소프트웨어 형태로 구현된 제 1 의 종래의 서버보안 시스템은 서버 내부에 설치되어 동작함으로서 비록 서버를 보호하기 위한 외부 침입으로부터의 차단 및 서버 내부의 시스템 상태 확인 등 서버 내부에 대한 보안성 및 모니터링이 가능하다는 장점은 있으나, 소프트웨어이기 때문에 서버 내부의 리소스를 사용함으로 인해 서버의 성능에 저하를 가져오며 최근 증가하고 있는 DDOS공격 등 외부로부터의 서버 자원에 대한 공격형태에 대해 전혀 대비할 수 없는 단점을 가지고있다.
전용하드웨어 형태로 구현된 제2의 종래의 서버보안 시스템은 외부에 보안을 위한 자체 하드웨어를 보유하고 있어 외부로부터의 공격에 대한 차단 및 DDOS공격 등 서버 자원에 대한 공격에 대한 방어가 가능하다는 장점은 있으나, 외부의 하드웨어 형태로 설치되어 서버의 상태에 대한 모니터가 되지 않기 때문에 서버 내부에 대한 보안 및 가용성 확보가 불가능하고 전용하드웨어로서 높은 도입비용 및 설치와 운영상의 어려움으로 도입이 어렵다는 단점을 가지고있다.
본 발명은 상술한 바와 같은 종래의 기술의 문제점을 극복하기 위한 것으로,서버의 통신을 위해 필수로 설치되는 랜카드에 보안을 위한 소프트웨어 및 하드웨어를 구성한 임베디드 하드웨어 시스템을 제공한다. 즉, 서버에 설치되어 서버 의 상태의 모니터링이 가능함으로 서버내부에 대한 자원 관리 및 내부 보안 상태의 확인이 가능하고 패킷의 입출력 단에 보안을 위한 하드웨어가 존재함으로 서버 내부의 리소스를 사용하지 않고도 카드에서의 우선 처리를 통해 외부의 다양한 공격을 처리할 수 있으며 불필요한 트래픽의 서버로의 접근을 사전에 차단함으로서 기존 서버의 성능도 증가시킨다.
상술한 바와 같이 본 발명에 따르면, 서버보안 제품으로서 필수적인 보안 기능들을 랜카드에 포함 시킴으로서 서버 내부의 보안성을 높일 수 있고 서버 외부로 부터의 공격 및 불필요 트래픽의 유입을 사전에 차단하는 효과가 있다.
또한 보안 제품의 도입 및 설치,운영등에 필요한 비용 및 관리 인력을 최소화하고 서버의 성능 향상을 통해 최소한의 서버 운영이 가능토록 하는 효과가 있다.

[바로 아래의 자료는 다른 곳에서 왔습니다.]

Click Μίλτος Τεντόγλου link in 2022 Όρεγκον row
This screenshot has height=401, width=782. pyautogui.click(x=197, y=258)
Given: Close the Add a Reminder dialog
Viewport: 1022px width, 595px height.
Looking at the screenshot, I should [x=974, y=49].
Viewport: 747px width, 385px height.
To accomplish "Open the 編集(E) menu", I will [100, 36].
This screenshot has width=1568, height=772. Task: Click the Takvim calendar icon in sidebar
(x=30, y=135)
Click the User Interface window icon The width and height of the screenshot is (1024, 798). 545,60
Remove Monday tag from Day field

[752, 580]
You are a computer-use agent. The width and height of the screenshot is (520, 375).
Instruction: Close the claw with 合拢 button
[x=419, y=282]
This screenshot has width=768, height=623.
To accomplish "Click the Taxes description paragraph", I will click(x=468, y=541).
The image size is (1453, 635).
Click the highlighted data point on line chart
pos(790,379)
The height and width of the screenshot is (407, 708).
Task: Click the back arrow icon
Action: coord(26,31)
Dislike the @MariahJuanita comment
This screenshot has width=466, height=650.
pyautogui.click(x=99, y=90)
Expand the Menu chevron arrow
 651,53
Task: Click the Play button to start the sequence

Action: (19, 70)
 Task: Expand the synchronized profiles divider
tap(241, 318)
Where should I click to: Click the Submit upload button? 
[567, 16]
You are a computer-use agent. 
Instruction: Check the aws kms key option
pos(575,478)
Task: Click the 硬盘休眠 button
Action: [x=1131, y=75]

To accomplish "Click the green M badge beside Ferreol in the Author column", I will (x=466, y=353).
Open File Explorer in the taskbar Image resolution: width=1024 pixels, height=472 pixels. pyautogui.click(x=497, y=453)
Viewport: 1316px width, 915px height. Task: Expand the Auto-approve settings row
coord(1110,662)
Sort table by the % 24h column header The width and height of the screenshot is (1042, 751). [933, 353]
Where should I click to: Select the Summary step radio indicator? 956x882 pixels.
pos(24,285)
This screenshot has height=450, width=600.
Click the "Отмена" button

상기한 목적을 달성하기 위하여, 본 발명은 네트워크를 통해 서버로의 허가되지 않은 네트워크 침입을 막기 위한 서버보안 시스템에 있어서, 네트워크로부터 패킷을 수신하여 선택적으로 서버로 상기 패킷을 전달하거나 차단하는 패킷 필터 기능, 특정 IP나 ID값에 따라 서버가 지정한 IP 주소로 전달하는 주소 변환기능, 패킷의 접근을 제한하는 접근 제어 기능, TCP 프로토콜의 세션 연결에 대해 우선 연결하고 검사 후 차단 또는 정상 세션을 연결하는 프록시기능, TCP 연결을 유지시켜주는 TCP 연결 관리 기능, PCI버스등을 통해 서버의 통신 상태 및 프로그램 동작 상태를 확인하는 모니터링 기능을 포함한다.
여기서 서버보안 랜카드의 고유 기능을 위해 외부와의 연결은 이더넷을 사용하며 서버와의 연결은 PCI 인터페이스에 의한 연결이 바람직하다.
이하, 첨부된 도면을 참조로 하여 본 발명의 바람직한 실시예에 대하여 상세 하게 설명한다.
도 2 는 본 발명의 실시예에 따르는 보안 랜카드의 임베디드 하드웨어 구성을 나타내는 불록도이다. 여기에서, 임베디드 하드웨어란 서버보안을 위한 특정기능을 고속으로 수행하기 위하여 최적으로 설계된 전용 하드웨어를 뜻한다.
임베디드 하드웨어(100)는 CPU (102), RAM (104), ROM (106), 메모리 관리기(108), LED 제어기 (110), 전력 관리기 (112), 통신 프로토콜 인터페이스 (114), NIC (120), 이더넷 수신 인터페이스(130) 및 이더넷 송신 인터페이스(132)를 구비한다.
CPU (102) 는 서버보안 시스템에서의 보안 기능뿐만 아니라 임베디드 하드웨어 (100) 의 모든 작업을 제어하는 일을 한다. 이렇게 모든 작업을 임베디드 하드웨어 (100) 에서 처리하여 전체 하드웨어 시스템의 리소스에는 영향을 미치지 않게 한다.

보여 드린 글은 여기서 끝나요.